Contact: Dan Heaton
FOR IMMEDIATE RELEASE
August 1, 2018
Miller Seeks AG Investigation
Macomb County Public Works Commissioner Candice S. Miller is requesting the Michigan Attorney General investigate more than a half million dollars worth of contracts awarded by the MCPWO in 2011 through 2014. The contracts all involved the Giffels Webster engineering firm and one or more individuals who have since pleaded guilty or were otherwise involved in the ongoing public corruption scandal in and around Macomb County.
Miller stressed that while projects were in fact completed under the contracts, given recent court testimony and convictions, it would be irresponsible not to have the Attorney General scrutinize the contracts to ensure that no public monies were misdirected. Current executives of Giffels Webster recently approached Miller and highlighted concerns about the billings of Giffels Webster to the MCPWO during the tenure of Paulin Modi, a former Giffels Webster engineer who oversaw the projects. Modi has since pleaded guilty in court and was sentenced for his role in the public corruption scandal.
In 2011-14, state grants and a state loan funded the majority of several projects administered by MCPWO and awarded to Giffels Webster. In the MCPWO contracts in question, Giffels Webster utilized a private company owned by Carlo Santia as a subcontractor.

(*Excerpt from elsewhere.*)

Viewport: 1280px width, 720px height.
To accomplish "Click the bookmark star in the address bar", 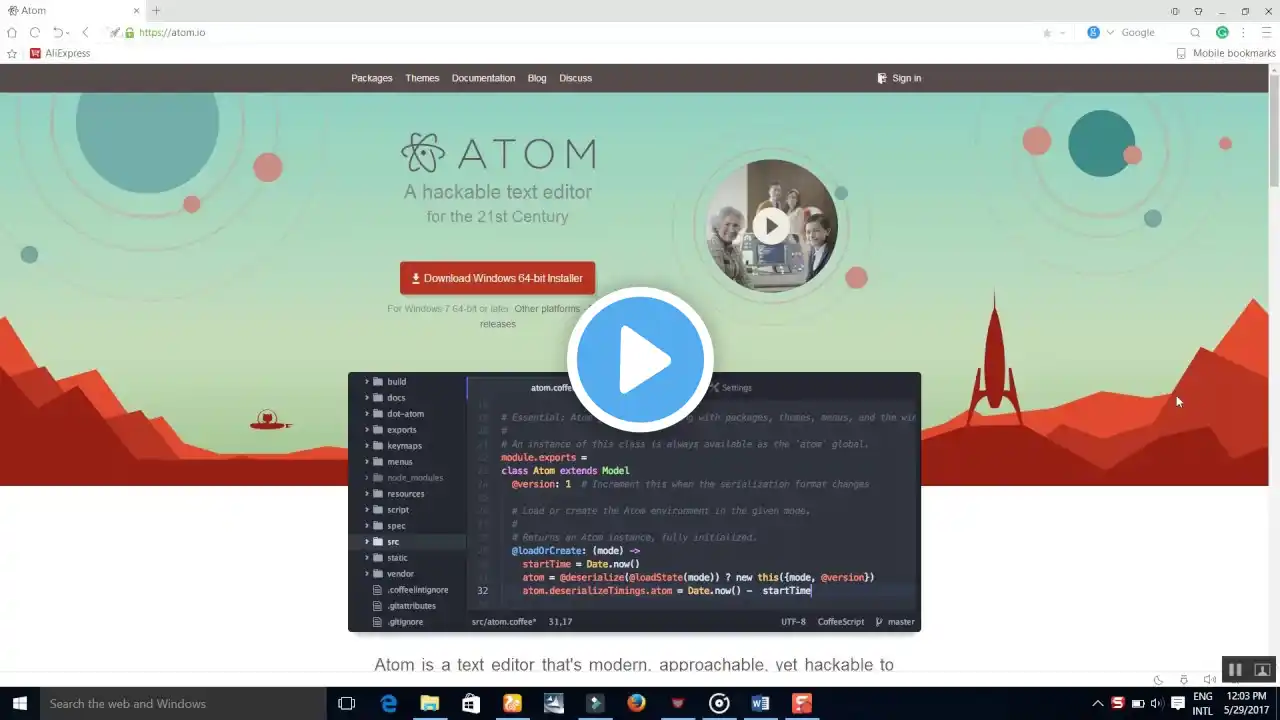I will (x=1047, y=32).
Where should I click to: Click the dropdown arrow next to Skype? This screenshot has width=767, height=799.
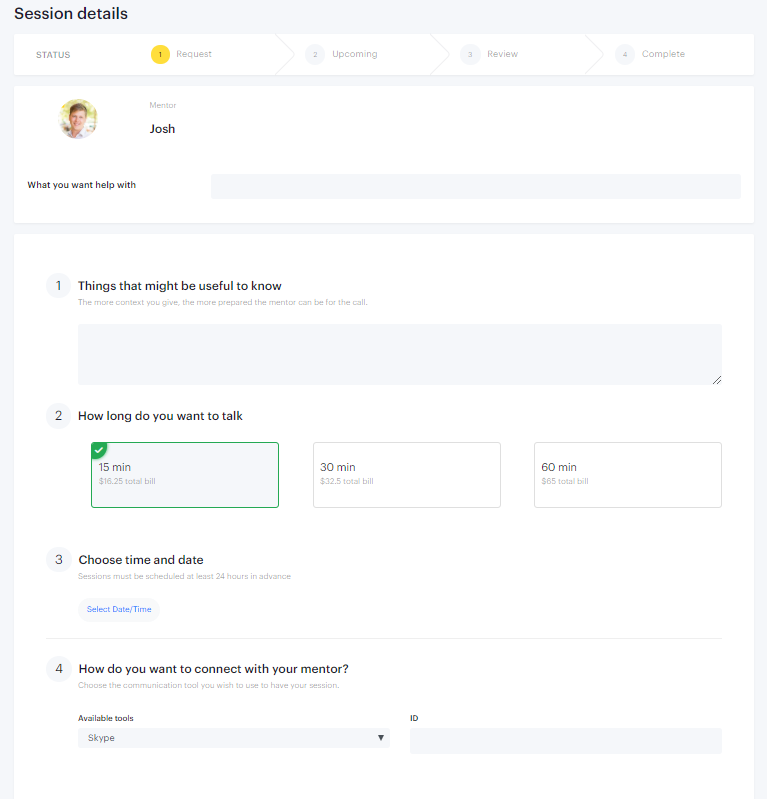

Santia recently testified in court that this same private company intentionally overcharged Giffels Webster in order to secure funds Santia then used to reimburse Modi for bribes paid to Dean Reynolds, who was then an elected trustee in Clinton Township.
Three of the five MCPWO contracts in question were executed during the time that Jim Pistilli was the chief engineer at MCPWO. Pistilli left the MCPWO in June 2012 and joined Giffels Webster in October 2012. Pistilli also recently pleaded guilty and was sentenced for his role in the corruption scandal.
In question are five different projects, all related to inspections and improvements conducted on MCPWO assets. The projects involved $386,234 in state SAW (Storm water, Asset management & Wastewater) grants, a $43,802 state loan made to the MCPWO and $87,080 in funds from MCPWO itself – all public monies. Given that the majority of the money in question came from state sources, Miller asked the state Attorney General for the review.
In total, more than $517,000 was paid by MCPWO to Giffels Webster over the five contracts now under scrutiny.
“All of this raises questions that can only be answered by an investigation and I am asking the Attorney General to do just that,” Miller said.
Miller made initial contact with the Attorney General on July 30 and her office is in the process of providing financial documents on the contracts in question to the Attorney General’s office.